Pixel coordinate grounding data
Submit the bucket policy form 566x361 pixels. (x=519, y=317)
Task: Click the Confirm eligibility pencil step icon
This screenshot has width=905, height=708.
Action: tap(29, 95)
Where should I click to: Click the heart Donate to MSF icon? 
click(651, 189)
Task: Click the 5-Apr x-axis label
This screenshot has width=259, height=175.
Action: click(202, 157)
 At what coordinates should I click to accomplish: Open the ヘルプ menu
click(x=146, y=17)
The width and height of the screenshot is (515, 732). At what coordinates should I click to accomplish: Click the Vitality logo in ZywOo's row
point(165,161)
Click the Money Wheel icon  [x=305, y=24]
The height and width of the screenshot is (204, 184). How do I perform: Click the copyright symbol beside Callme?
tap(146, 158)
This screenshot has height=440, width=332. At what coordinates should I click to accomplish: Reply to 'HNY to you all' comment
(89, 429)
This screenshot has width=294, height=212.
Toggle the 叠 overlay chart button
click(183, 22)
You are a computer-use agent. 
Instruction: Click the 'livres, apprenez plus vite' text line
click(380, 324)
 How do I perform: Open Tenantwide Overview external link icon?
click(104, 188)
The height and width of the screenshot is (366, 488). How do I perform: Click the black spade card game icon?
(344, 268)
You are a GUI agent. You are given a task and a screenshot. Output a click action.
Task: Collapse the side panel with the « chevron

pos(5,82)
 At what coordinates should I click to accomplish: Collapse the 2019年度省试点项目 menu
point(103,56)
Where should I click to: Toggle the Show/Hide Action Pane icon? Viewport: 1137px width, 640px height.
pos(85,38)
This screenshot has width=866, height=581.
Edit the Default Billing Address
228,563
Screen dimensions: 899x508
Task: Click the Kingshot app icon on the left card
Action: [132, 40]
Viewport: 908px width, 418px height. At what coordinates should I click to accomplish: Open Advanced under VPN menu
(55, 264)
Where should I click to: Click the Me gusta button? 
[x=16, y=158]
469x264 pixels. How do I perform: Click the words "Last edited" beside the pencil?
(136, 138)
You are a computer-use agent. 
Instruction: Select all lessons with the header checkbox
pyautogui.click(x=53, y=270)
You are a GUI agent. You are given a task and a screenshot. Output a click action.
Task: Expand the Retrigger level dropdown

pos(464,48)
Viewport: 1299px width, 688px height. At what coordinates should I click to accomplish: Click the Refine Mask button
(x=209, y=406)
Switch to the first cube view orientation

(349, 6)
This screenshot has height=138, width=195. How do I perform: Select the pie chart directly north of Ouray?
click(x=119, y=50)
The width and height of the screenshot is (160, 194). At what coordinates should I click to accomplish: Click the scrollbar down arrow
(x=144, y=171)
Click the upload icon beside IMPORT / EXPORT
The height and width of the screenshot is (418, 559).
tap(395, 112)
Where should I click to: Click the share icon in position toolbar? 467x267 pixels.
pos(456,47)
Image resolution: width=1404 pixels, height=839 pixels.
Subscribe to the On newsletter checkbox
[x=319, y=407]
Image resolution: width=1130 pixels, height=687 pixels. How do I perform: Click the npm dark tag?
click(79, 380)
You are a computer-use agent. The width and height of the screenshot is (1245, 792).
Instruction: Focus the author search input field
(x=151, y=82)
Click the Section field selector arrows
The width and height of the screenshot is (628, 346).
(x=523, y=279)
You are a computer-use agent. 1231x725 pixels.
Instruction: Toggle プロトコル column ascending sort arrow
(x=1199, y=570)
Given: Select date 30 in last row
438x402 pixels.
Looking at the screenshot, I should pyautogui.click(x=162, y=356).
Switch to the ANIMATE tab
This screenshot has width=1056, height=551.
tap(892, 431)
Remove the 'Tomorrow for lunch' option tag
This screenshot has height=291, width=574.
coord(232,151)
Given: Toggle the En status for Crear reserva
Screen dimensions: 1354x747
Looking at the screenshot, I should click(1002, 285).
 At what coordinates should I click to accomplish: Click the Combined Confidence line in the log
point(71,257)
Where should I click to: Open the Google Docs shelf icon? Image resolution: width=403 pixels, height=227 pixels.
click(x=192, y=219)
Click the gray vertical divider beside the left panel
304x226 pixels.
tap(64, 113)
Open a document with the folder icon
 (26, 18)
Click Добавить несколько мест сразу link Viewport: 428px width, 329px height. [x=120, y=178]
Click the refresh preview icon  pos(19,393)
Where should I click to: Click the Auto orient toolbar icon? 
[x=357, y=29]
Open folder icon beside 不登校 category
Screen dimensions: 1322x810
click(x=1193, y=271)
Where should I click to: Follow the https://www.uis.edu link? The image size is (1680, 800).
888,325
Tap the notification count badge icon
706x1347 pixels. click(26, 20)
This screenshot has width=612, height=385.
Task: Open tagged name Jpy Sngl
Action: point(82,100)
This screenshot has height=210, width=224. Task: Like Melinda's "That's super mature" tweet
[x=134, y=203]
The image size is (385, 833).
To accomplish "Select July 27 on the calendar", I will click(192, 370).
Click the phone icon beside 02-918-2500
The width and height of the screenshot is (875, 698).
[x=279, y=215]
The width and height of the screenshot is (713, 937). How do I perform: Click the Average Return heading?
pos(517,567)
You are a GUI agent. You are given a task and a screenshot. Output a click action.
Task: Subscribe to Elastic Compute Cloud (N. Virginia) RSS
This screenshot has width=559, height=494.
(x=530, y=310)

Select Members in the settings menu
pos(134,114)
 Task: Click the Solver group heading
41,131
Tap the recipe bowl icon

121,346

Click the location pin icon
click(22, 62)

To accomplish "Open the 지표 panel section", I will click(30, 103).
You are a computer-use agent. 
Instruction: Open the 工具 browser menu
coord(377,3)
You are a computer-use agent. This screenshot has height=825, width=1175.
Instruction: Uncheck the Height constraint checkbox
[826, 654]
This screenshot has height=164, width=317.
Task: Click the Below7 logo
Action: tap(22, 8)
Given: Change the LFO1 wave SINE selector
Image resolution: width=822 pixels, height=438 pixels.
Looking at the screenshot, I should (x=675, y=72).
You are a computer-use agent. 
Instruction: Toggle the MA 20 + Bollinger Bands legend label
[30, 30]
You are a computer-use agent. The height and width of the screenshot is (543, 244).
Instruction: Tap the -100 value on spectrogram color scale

## Requirement
Return each line above precisely as written.

## Response
Submit the bucket policy form 566x361 pixels. (x=519, y=317)
Task: Click the Confirm eligibility pencil step icon
This screenshot has width=905, height=708.
Action: tap(29, 95)
Where should I click to: Click the heart Donate to MSF icon? 
click(651, 189)
Task: Click the 5-Apr x-axis label
This screenshot has width=259, height=175.
Action: click(202, 157)
 At what coordinates should I click to accomplish: Open the ヘルプ menu
click(x=146, y=17)
The width and height of the screenshot is (515, 732). At what coordinates should I click to accomplish: Click the Vitality logo in ZywOo's row
point(165,161)
Click the Money Wheel icon  [x=305, y=24]
The height and width of the screenshot is (204, 184). How do I perform: Click the copyright symbol beside Callme?
tap(146, 158)
This screenshot has height=440, width=332. At what coordinates should I click to accomplish: Reply to 'HNY to you all' comment
(89, 429)
This screenshot has width=294, height=212.
Toggle the 叠 overlay chart button
click(183, 22)
You are a computer-use agent. 
Instruction: Click the 'livres, apprenez plus vite' text line
click(380, 324)
 How do I perform: Open Tenantwide Overview external link icon?
click(104, 188)
The height and width of the screenshot is (366, 488). How do I perform: Click the black spade card game icon?
(344, 268)
You are a GUI agent. You are given a task and a screenshot. Output a click action.
Task: Collapse the side panel with the « chevron

pos(5,82)
 At what coordinates should I click to accomplish: Collapse the 2019年度省试点项目 menu
point(103,56)
Where should I click to: Toggle the Show/Hide Action Pane icon? Viewport: 1137px width, 640px height.
pos(85,38)
This screenshot has width=866, height=581.
Edit the Default Billing Address
228,563
Screen dimensions: 899x508
Task: Click the Kingshot app icon on the left card
Action: [132, 40]
Viewport: 908px width, 418px height. At what coordinates should I click to accomplish: Open Advanced under VPN menu
(55, 264)
Where should I click to: Click the Me gusta button? 
[x=16, y=158]
469x264 pixels. How do I perform: Click the words "Last edited" beside the pencil?
(136, 138)
You are a computer-use agent. 
Instruction: Select all lessons with the header checkbox
pyautogui.click(x=53, y=270)
You are a GUI agent. You are given a task and a screenshot. Output a click action.
Task: Expand the Retrigger level dropdown

pos(464,48)
Viewport: 1299px width, 688px height. At what coordinates should I click to accomplish: Click the Refine Mask button
(x=209, y=406)
Switch to the first cube view orientation

(349, 6)
This screenshot has height=138, width=195. How do I perform: Select the pie chart directly north of Ouray?
click(x=119, y=50)
The width and height of the screenshot is (160, 194). At what coordinates should I click to accomplish: Click the scrollbar down arrow
(x=144, y=171)
Click the upload icon beside IMPORT / EXPORT
The height and width of the screenshot is (418, 559).
tap(395, 112)
Where should I click to: Click the share icon in position toolbar? 467x267 pixels.
pos(456,47)
Image resolution: width=1404 pixels, height=839 pixels.
Subscribe to the On newsletter checkbox
[x=319, y=407]
Image resolution: width=1130 pixels, height=687 pixels. How do I perform: Click the npm dark tag?
click(79, 380)
You are a computer-use agent. The width and height of the screenshot is (1245, 792).
Instruction: Focus the author search input field
(x=151, y=82)
Click the Section field selector arrows
The width and height of the screenshot is (628, 346).
(x=523, y=279)
You are a computer-use agent. 1231x725 pixels.
Instruction: Toggle プロトコル column ascending sort arrow
(x=1199, y=570)
Given: Select date 30 in last row
438x402 pixels.
Looking at the screenshot, I should pyautogui.click(x=162, y=356).
Switch to the ANIMATE tab
This screenshot has width=1056, height=551.
tap(892, 431)
Remove the 'Tomorrow for lunch' option tag
This screenshot has height=291, width=574.
coord(232,151)
Given: Toggle the En status for Crear reserva
Screen dimensions: 1354x747
Looking at the screenshot, I should click(1002, 285).
 At what coordinates should I click to accomplish: Click the Combined Confidence line in the log
point(71,257)
Where should I click to: Open the Google Docs shelf icon? Image resolution: width=403 pixels, height=227 pixels.
click(x=192, y=219)
Click the gray vertical divider beside the left panel
304x226 pixels.
tap(64, 113)
Open a document with the folder icon
 (26, 18)
Click Добавить несколько мест сразу link Viewport: 428px width, 329px height. [x=120, y=178]
Click the refresh preview icon  pos(19,393)
Where should I click to: Click the Auto orient toolbar icon? 
[x=357, y=29]
Open folder icon beside 不登校 category
Screen dimensions: 1322x810
click(x=1193, y=271)
Where should I click to: Follow the https://www.uis.edu link? The image size is (1680, 800).
888,325
Tap the notification count badge icon
706x1347 pixels. click(26, 20)
This screenshot has width=612, height=385.
Task: Open tagged name Jpy Sngl
Action: point(82,100)
This screenshot has height=210, width=224. Task: Like Melinda's "That's super mature" tweet
[x=134, y=203]
The image size is (385, 833).
To accomplish "Select July 27 on the calendar", I will click(192, 370).
Click the phone icon beside 02-918-2500
The width and height of the screenshot is (875, 698).
[x=279, y=215]
The width and height of the screenshot is (713, 937). How do I perform: Click the Average Return heading?
pos(517,567)
You are a GUI agent. You are given a task and a screenshot. Output a click action.
Task: Subscribe to Elastic Compute Cloud (N. Virginia) RSS
This screenshot has width=559, height=494.
(x=530, y=310)

Select Members in the settings menu
pos(134,114)
 Task: Click the Solver group heading
41,131
Tap the recipe bowl icon

121,346

Click the location pin icon
click(22, 62)

To accomplish "Open the 지표 panel section", I will click(30, 103).
You are a computer-use agent. 
Instruction: Open the 工具 browser menu
coord(377,3)
You are a computer-use agent. This screenshot has height=825, width=1175.
Instruction: Uncheck the Height constraint checkbox
[826, 654]
This screenshot has height=164, width=317.
Task: Click the Below7 logo
Action: tap(22, 8)
Given: Change the LFO1 wave SINE selector
Image resolution: width=822 pixels, height=438 pixels.
Looking at the screenshot, I should (x=675, y=72).
You are a computer-use agent. 
Instruction: Toggle the MA 20 + Bollinger Bands legend label
[30, 30]
You are a computer-use agent. The height and width of the screenshot is (543, 244).
Instruction: Tap the -100 value on spectrogram color scale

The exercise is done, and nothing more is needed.